Nikkei Perspectives

Nikkei (日系) or Nikkeijin (日系人) are “Japanese emigrants and their descendants living outside (and sometimes inside) Japan. A broader term (since it includes Japanese Brazilians, Japanese Canadians, etc.), "Nikkei" it has come to be used as an alternative to "Japanese American" by some.” - Densho Encyclopedia

Japanese Latin Americans

In October 1941 the U.S. initiated an agreement with the Panamanian government for wartime incarceration of persons of Japanese ancestry in Panama, with the U.S. assuming all expenses and responsibility. Despite the findings of the Munson report, in November of 1941, the U.S. government proceeded with plans to incarcerate both citizens and permanent residents of Japanese ancestry en masse.

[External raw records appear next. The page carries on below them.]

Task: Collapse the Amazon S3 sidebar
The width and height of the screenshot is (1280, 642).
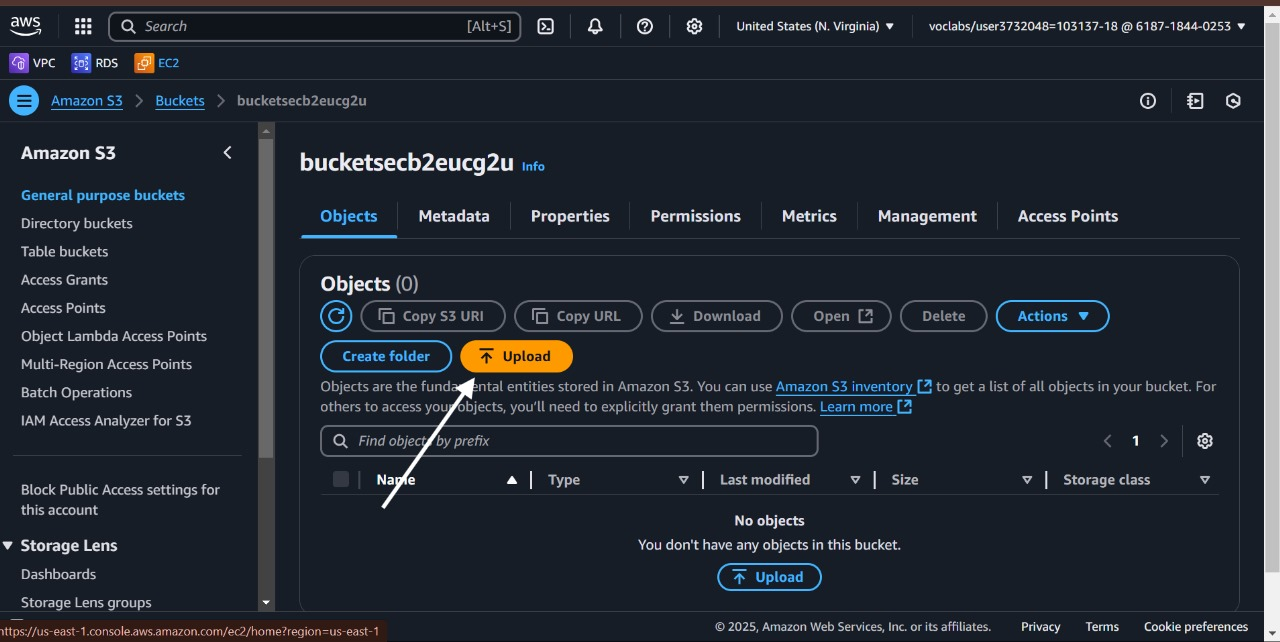Action: [x=227, y=153]
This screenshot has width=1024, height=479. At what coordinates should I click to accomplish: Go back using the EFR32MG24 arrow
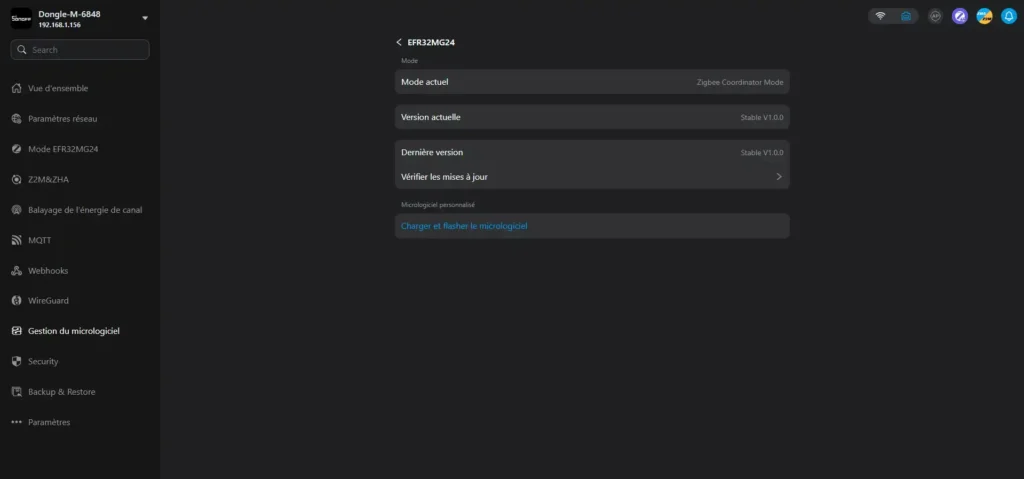[400, 43]
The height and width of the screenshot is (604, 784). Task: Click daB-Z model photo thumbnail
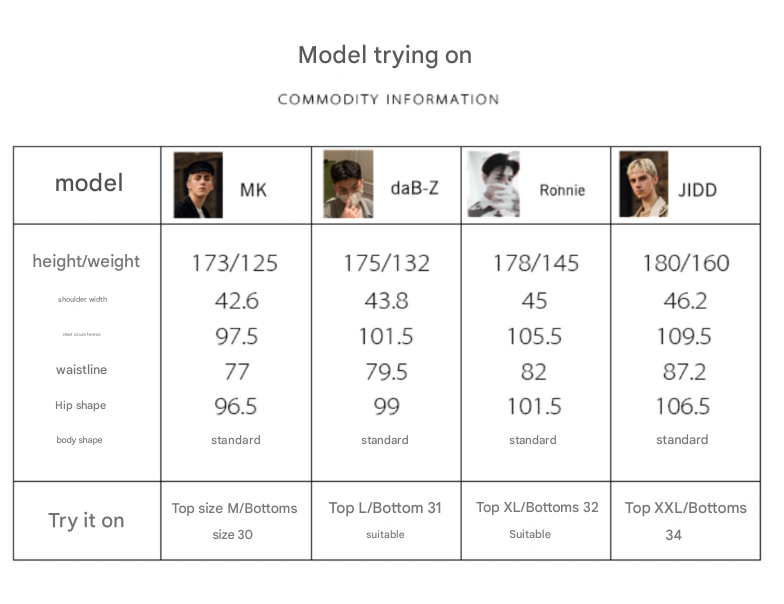(x=348, y=185)
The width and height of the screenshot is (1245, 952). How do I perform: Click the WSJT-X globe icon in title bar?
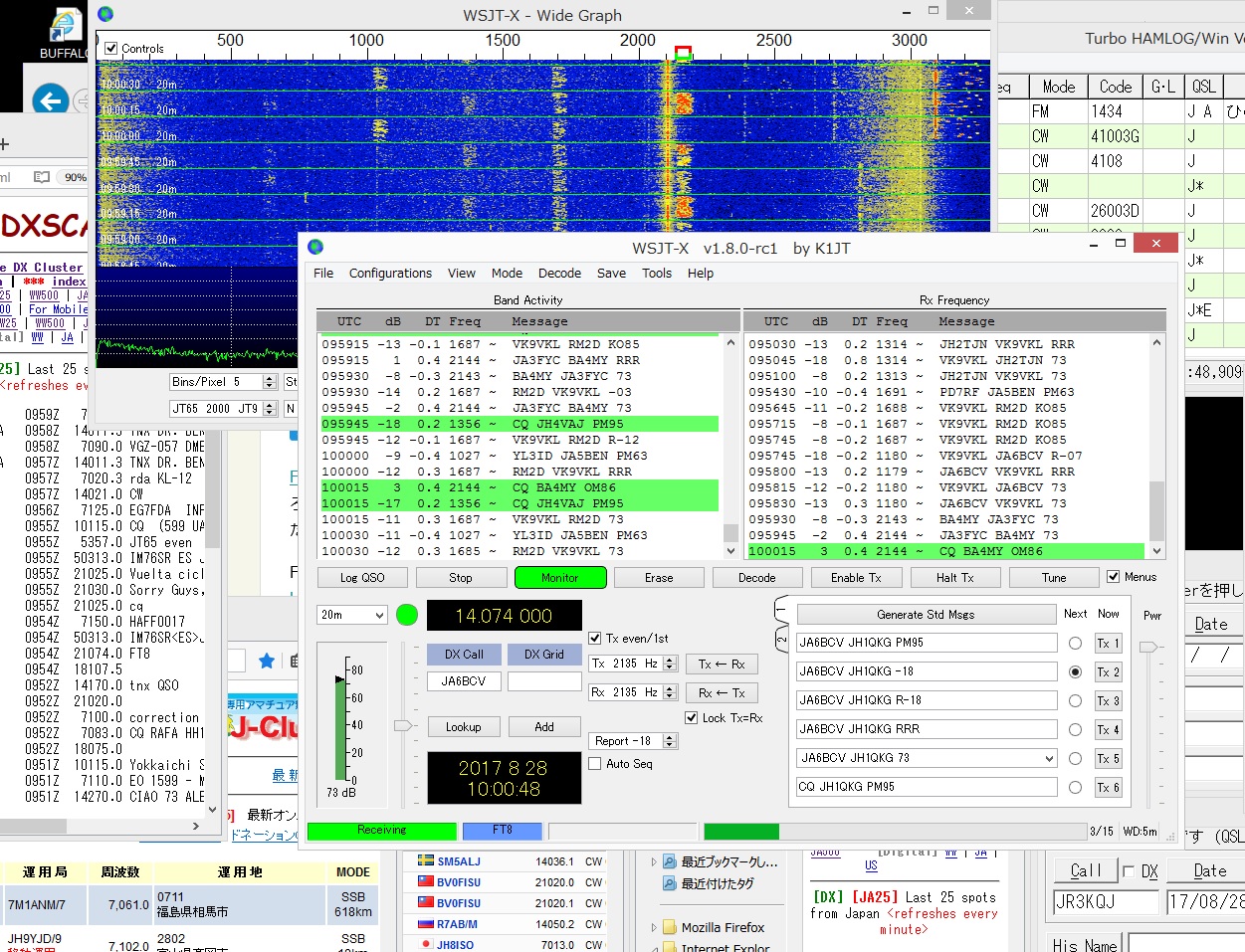coord(315,247)
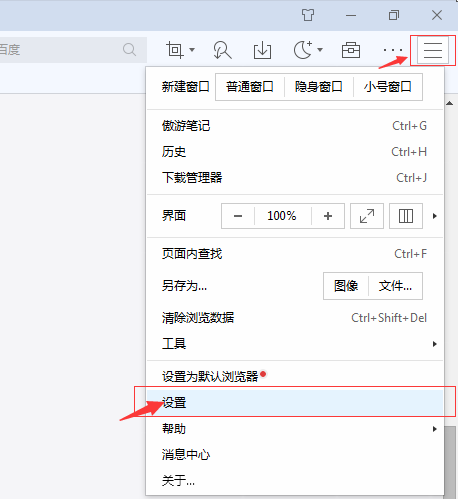458x499 pixels.
Task: Open the hamburger main menu button
Action: click(x=433, y=50)
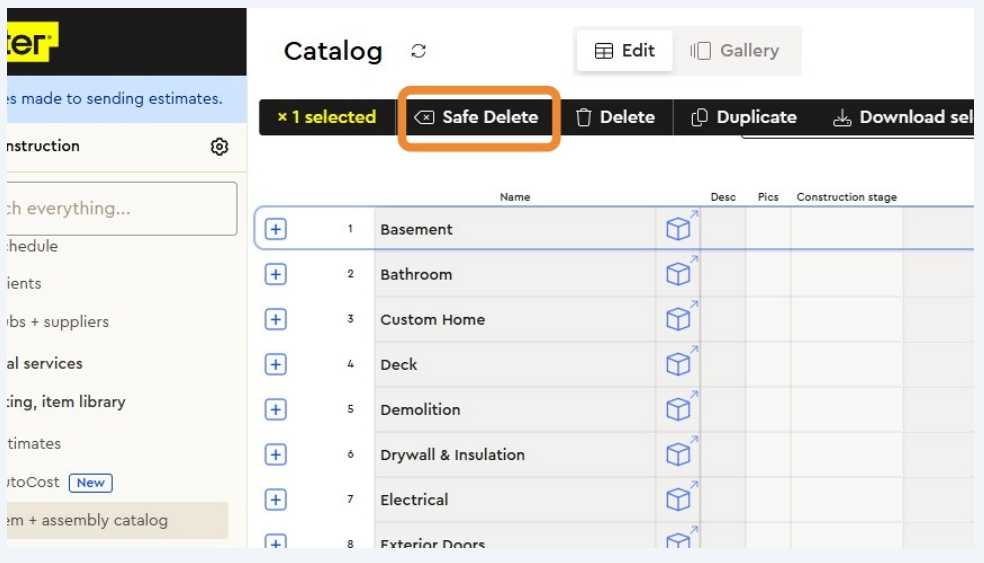The image size is (984, 563).
Task: Click the search everything input field
Action: pyautogui.click(x=120, y=208)
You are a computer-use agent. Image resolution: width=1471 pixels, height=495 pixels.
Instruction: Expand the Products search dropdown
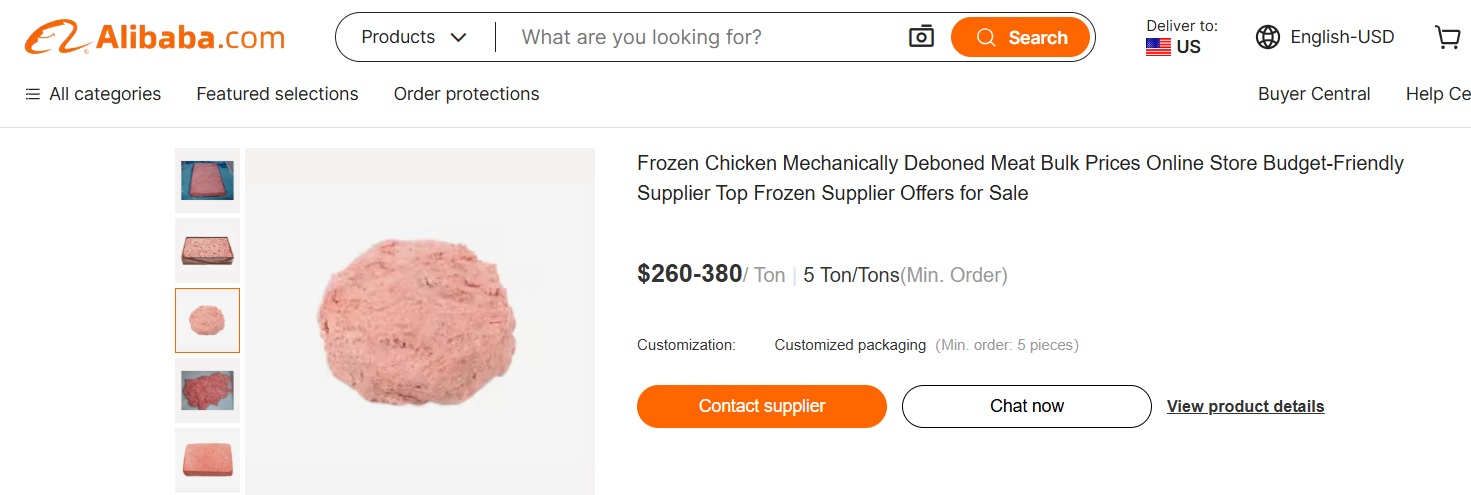(414, 38)
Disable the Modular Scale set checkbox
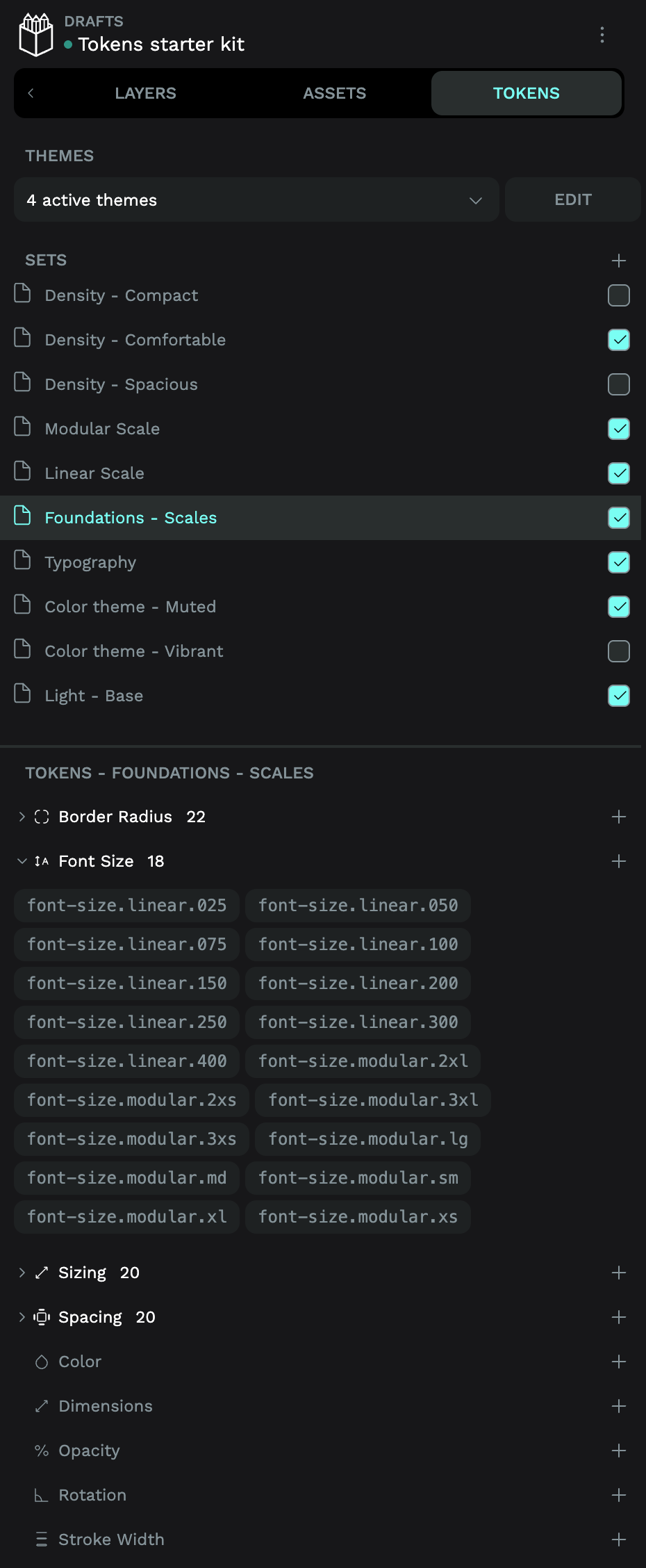The height and width of the screenshot is (1568, 646). click(x=618, y=429)

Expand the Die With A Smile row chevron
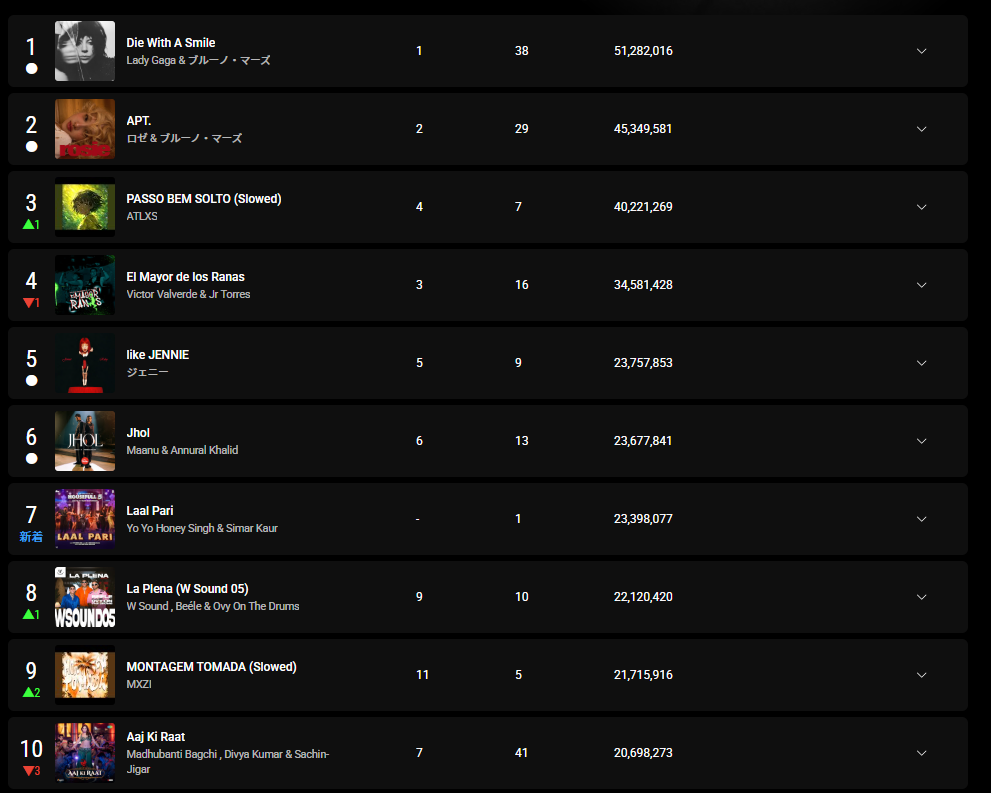coord(921,51)
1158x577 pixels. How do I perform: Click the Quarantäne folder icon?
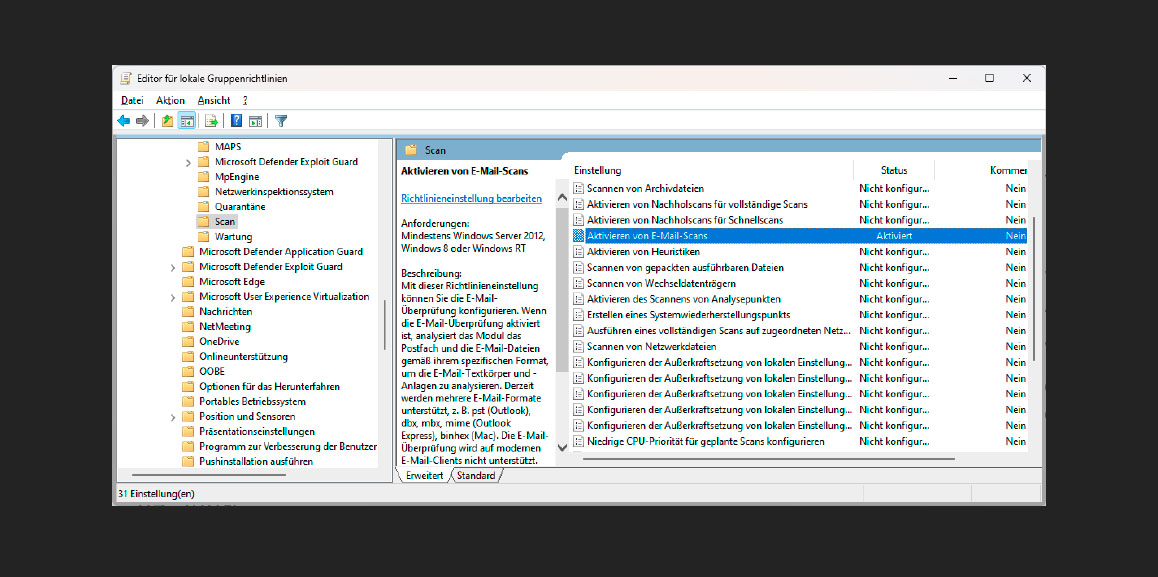[203, 206]
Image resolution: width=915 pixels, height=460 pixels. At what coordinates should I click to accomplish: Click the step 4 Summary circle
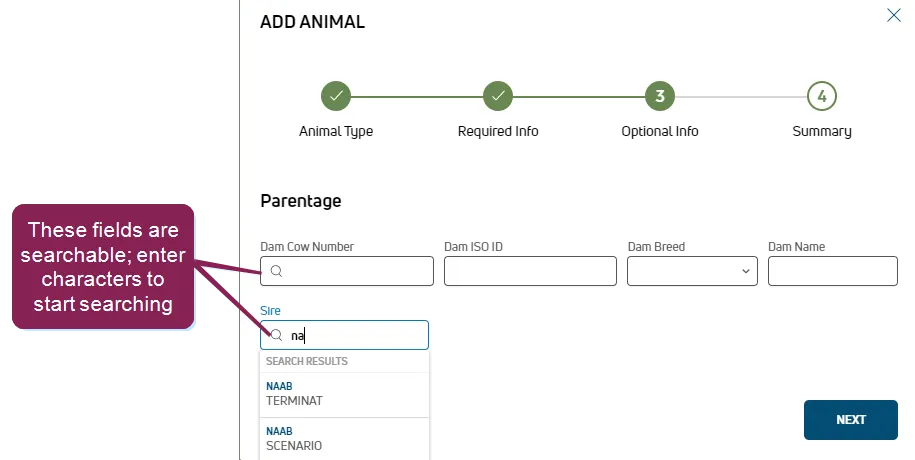822,96
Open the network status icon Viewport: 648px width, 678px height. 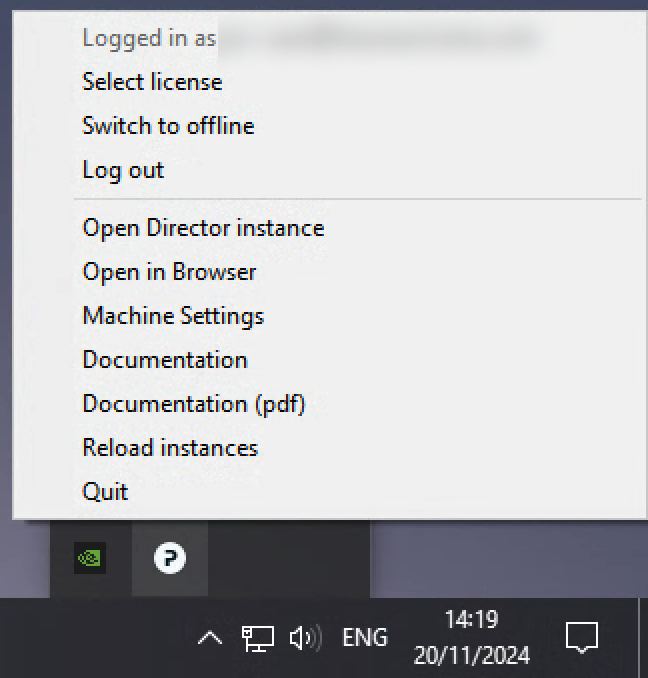(x=258, y=638)
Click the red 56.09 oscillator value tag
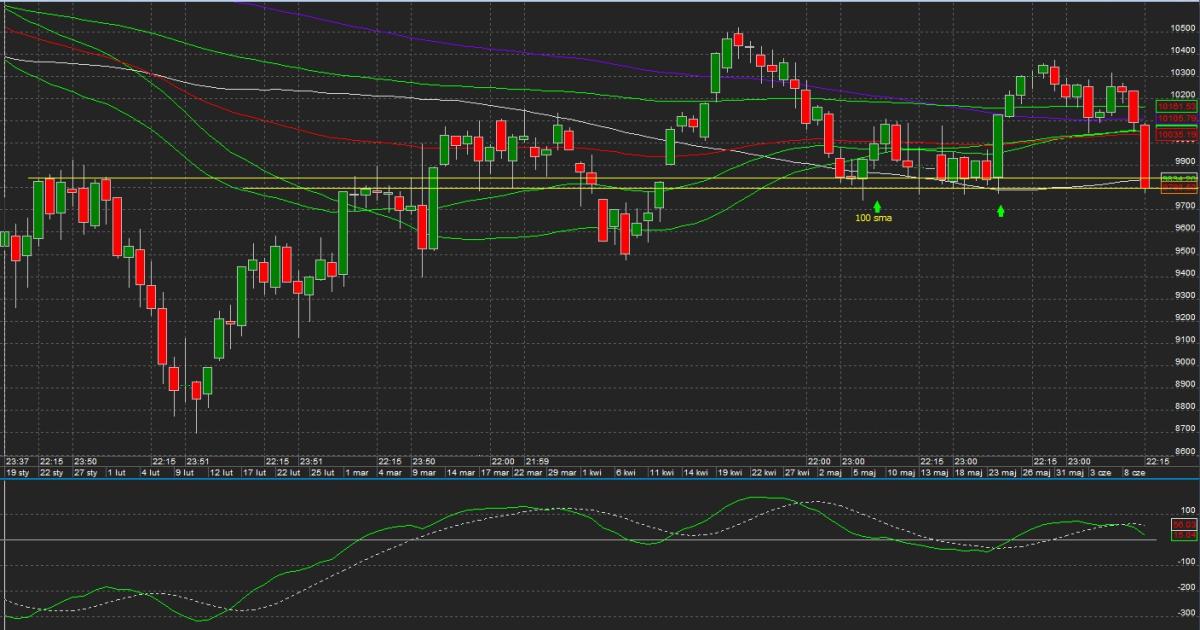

After the bombing of Pearl Harbor, the U.S.-Panamanian agreement was implemented, and all Japanese residents in Panama were arrested. On the following day, they were turned over to the U.S. authorities for incarceration in the Panama Canal Zone and later in the United States.

Two days later, the U.S. government began to blacklist Japanese individuals and businesses in Latin America. A week later, Japanese Peruvians began to be arrested and taken to the Panama Canal Zone for detention under the auspices of the U.S. government.

Two prisoner exchanges took place on January 18, 1942, and on September 2, 1943. These exchanges involved more than 2,800 persons of Japanese ancestry of which 519 were Japanese Peruvians. They were incarcerated in the U.S. until the end of the war.

Then in September of 1945, these detainees were informed by the U.S. government that they were “illegal aliens” and subject to deportation. At the same time, Peru refused to readmit them even if they were citizens of Peru or married to citizens of Peru. While 365 Japanese Peruvians decided to stay in the United States and fight deportation, another 900 were deported to Japan where they faced privation as well as hostile rejection by the Japanese people.

It was not until 1954 after Congress agreed to suspend deportation orders for former Japanese Latin Americans, that a law was passed permitting former Japanese Latin American detainees to become eligible for naturalization.

In recent years, there have been attempts to seek remedies for America’s mistreatment of Japanese Latin Americans. In 2001, the courts either rejected or failed to hear lawsuits brought by individuals who were forcibly deported from their homes in Peru and interned in Crystal City, Texas. Legislation has also been introduced in Congress seeking redress for Japanese Latin Americans in the same manner as the successful legislation that provided for an apology and monetary compensation for Japanese Americans in 1988.

Resistance - Tule Lake, Draft Resistors, and Renunciants

The following section is taken from the National Park Service “Tule Lake Segregation Center Pamphlet”

War and Injustice

After Japan’s attack on Pearl Harbor on December 7, 1941, the lives of 110,000 men, women, and children of Japanese ancestry living on the West Coast drastically changed. Their constitutional rights were violated when they were imprisoned in ten War Relocation Centers* run by the War Relocation Authority. Many were forced to give up their homes, farms, businesses, and personal property, in addition to their freedom.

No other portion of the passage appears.